Renton’s Pavilion Event Center sits in our downtown Piazza Park, and has brought hundreds of visitors at a time to Renton’s downtown. In peak years, it’s been responsible for 50,000 visits or more, often travelers in Renton for the first time.
Renton’s Pavilion Event Center brought tens of thousands of visitors per year to downtown Renton during its two decades of operation. Renton brought this facility to life in 2002, when Council purchased this building as part of a Mazda Dealership, and we rehabbed it to host community events.
Because we got a good deal on the building and we kept the upgrades reasonably modest, the building became an affordable community asset that has hosted countless events of all types. Many of these events have brought vendors and customers from other cities, supporting our hotels and restaurants and introducing downtown Renton to new visitors.
Nine years ago the city’s operator-partner running the Renton Pavilion Event Center began having to say “No” to anyone hoping to schedule an event for the following calendar year. Rain City Catering, the Pavilion operator (and King County’s minority-owned small award-winning business of the year), could have had the popular event hall constantly booked with conventions, large banquets and receptions. But starting in 2017, the City would not allow them to accept reservations beyond the current calendar year (i.e events had to be held by December 31st of the current year or they were not allowed.) Weddings and events of 450 people take longer than that to plan

With a seating capacity of 450, the Pavilion provided a large, affordable event location for entertainment, civic, and corporate events. Starting nine years ago, such events could not be scheduled for the following calendar year. (Photo Courtesy Rain City Catering)
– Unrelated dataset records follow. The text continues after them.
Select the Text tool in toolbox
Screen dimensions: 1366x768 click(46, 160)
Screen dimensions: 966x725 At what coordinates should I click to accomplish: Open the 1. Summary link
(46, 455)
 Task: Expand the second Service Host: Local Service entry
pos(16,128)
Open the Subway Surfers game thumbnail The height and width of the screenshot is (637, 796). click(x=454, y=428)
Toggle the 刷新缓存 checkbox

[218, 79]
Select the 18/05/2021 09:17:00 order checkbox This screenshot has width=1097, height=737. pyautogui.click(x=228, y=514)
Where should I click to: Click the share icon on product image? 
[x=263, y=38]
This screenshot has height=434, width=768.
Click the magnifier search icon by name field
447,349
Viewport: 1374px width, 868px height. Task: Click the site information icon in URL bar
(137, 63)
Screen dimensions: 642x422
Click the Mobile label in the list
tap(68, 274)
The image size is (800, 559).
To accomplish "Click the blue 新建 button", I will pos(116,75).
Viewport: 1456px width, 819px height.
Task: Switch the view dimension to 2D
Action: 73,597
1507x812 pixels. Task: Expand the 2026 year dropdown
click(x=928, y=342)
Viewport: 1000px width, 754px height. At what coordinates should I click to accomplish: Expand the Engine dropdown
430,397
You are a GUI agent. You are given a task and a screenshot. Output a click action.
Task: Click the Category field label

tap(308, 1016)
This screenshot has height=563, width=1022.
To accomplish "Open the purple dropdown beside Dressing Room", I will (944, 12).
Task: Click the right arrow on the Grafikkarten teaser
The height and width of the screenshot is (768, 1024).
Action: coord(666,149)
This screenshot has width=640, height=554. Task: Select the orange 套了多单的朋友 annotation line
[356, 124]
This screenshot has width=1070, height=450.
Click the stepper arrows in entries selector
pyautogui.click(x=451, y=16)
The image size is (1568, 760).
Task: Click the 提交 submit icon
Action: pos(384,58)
The original Pavilion Lease with Rain City Catering ended in December 2017, so anyone who called wanting to book a wedding in 2018 had to be told “no”.

The Rain City Catering lease renewals were contrived such that Rain City could only lease for “one year periods”, and only take reservations for that calendar year. In addition, the City reserved the right to evict them with six months notice and no compensation. Rain City did an admirable job maintaining activity given these harsh lease terms.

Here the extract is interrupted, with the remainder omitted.